Requirement: Swap every "Open" in the rows below for "Expand", keeping all other text the same, and omit the pictures from your answer.

Records shown:
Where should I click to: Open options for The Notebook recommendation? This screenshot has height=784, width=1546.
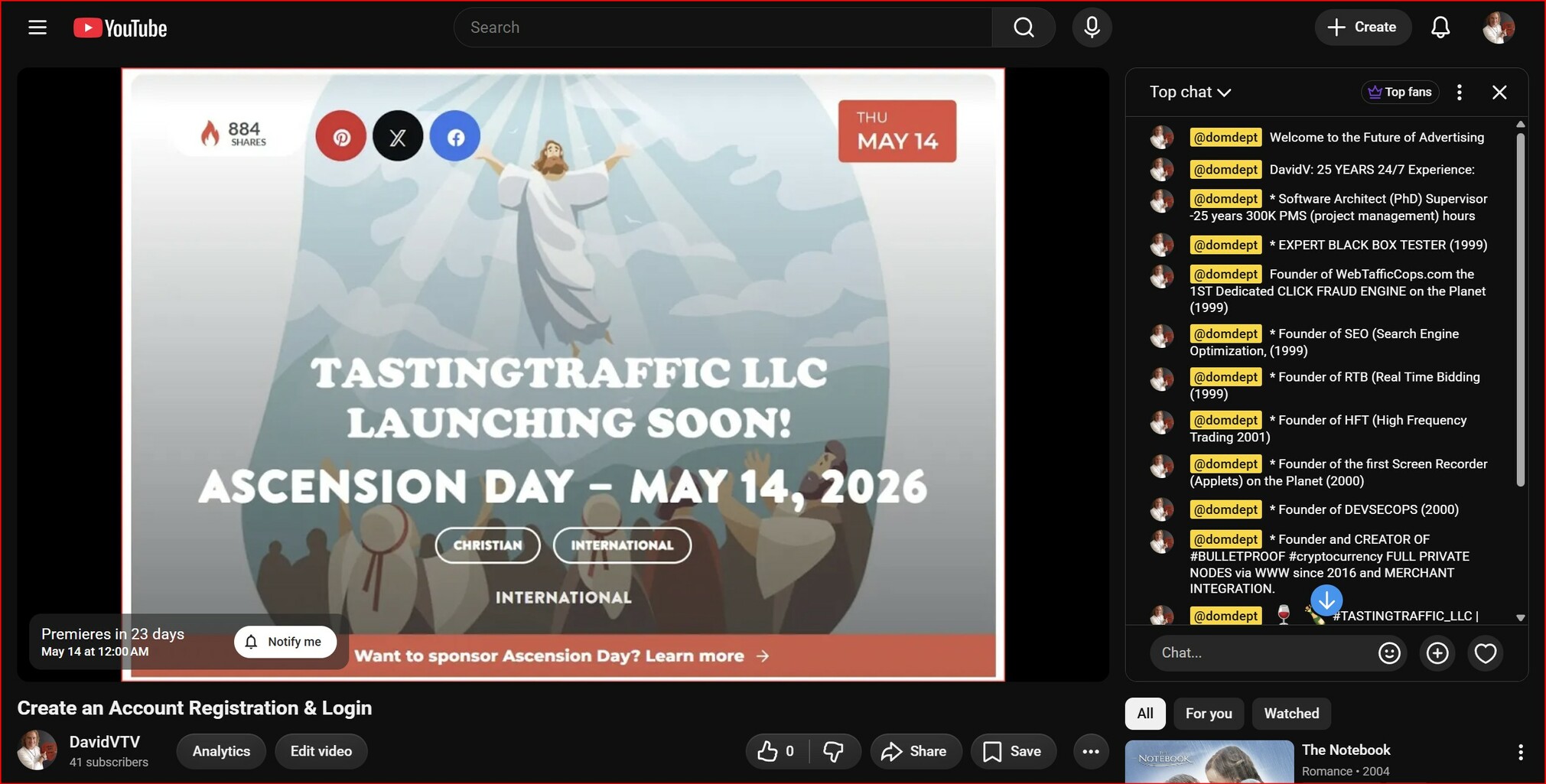tap(1520, 752)
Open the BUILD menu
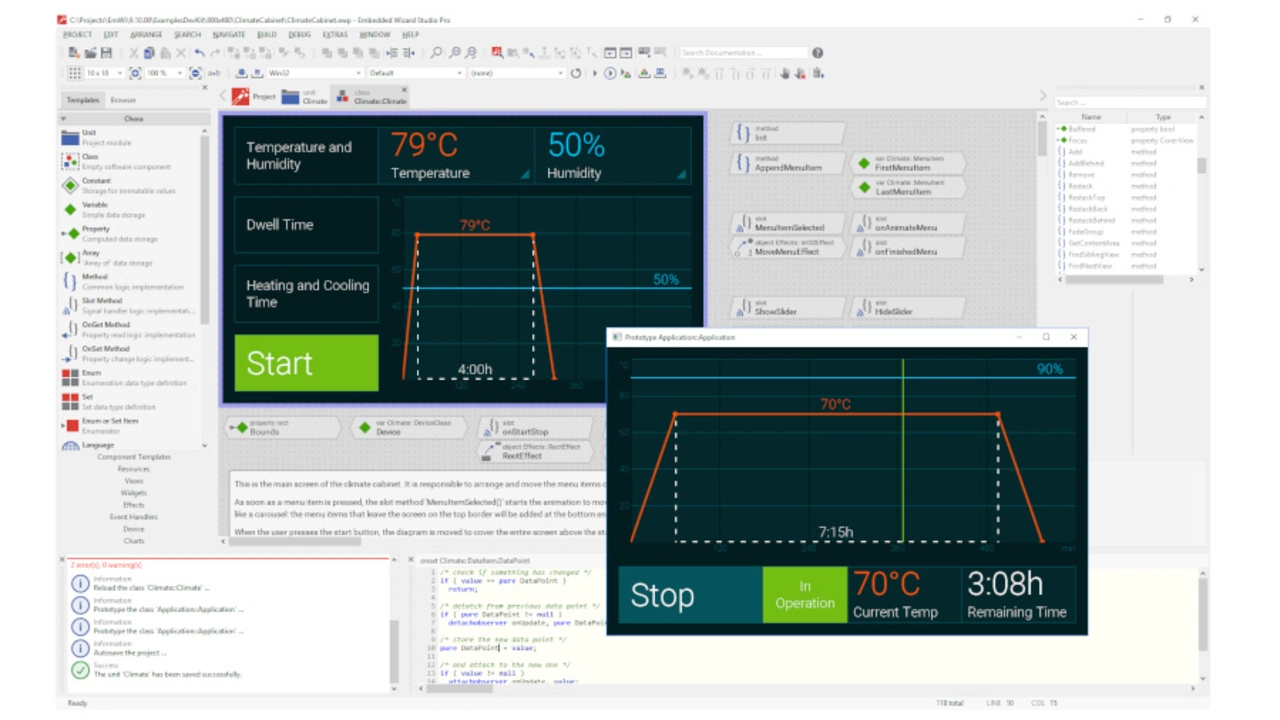 click(266, 34)

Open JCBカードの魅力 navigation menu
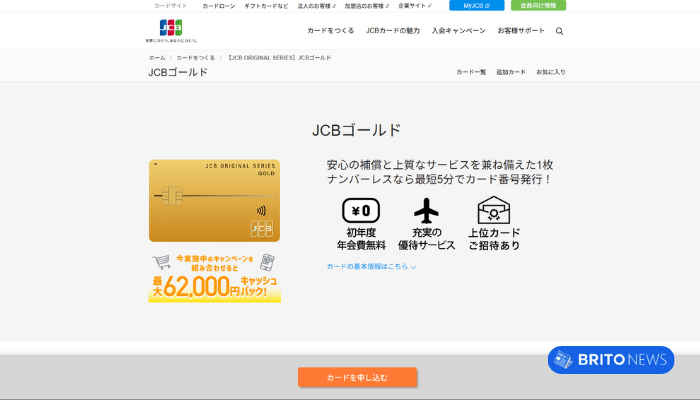pos(393,31)
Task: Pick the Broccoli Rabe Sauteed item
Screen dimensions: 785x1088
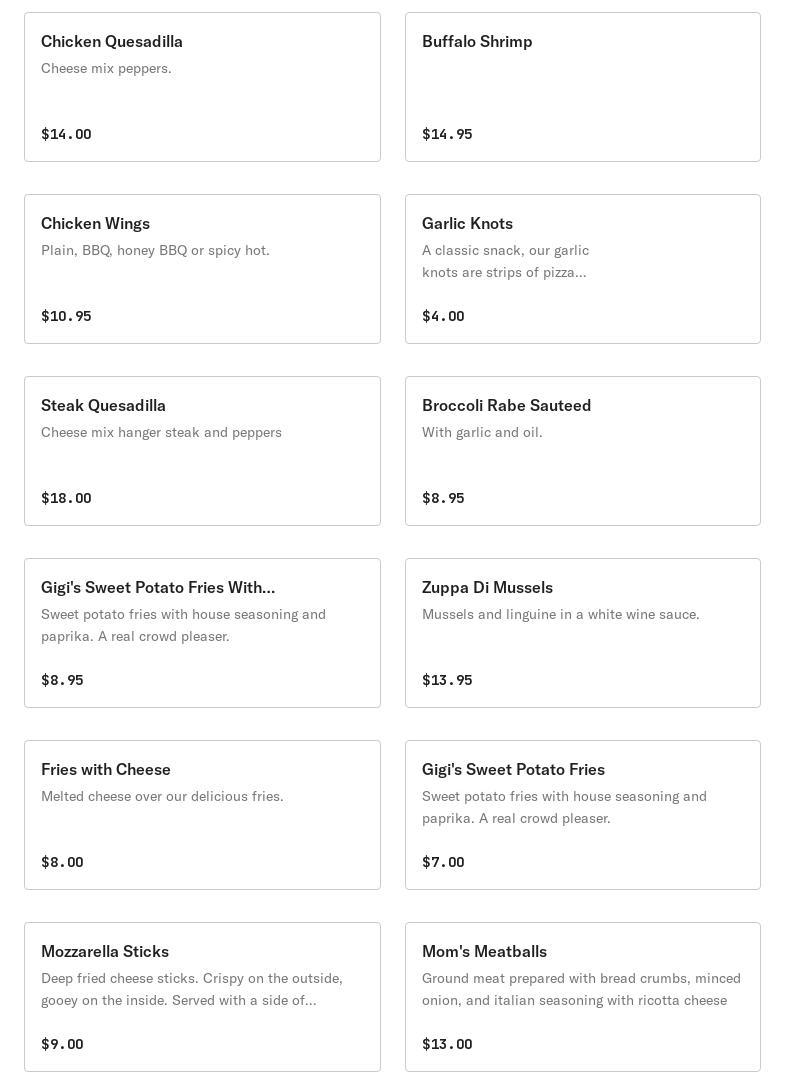Action: pos(582,451)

Solution:
Where should I click to: Expand options for The Notebook recommendation? This screenshot has height=784, width=1546.
tap(1520, 752)
Expand the BUILD menu
 click(266, 34)

Expand JCBカードの魅力 navigation menu
pos(393,31)
Task: Pick the Broccoli Rabe Sauteed item
Screen dimensions: 785x1088
Action: pos(582,451)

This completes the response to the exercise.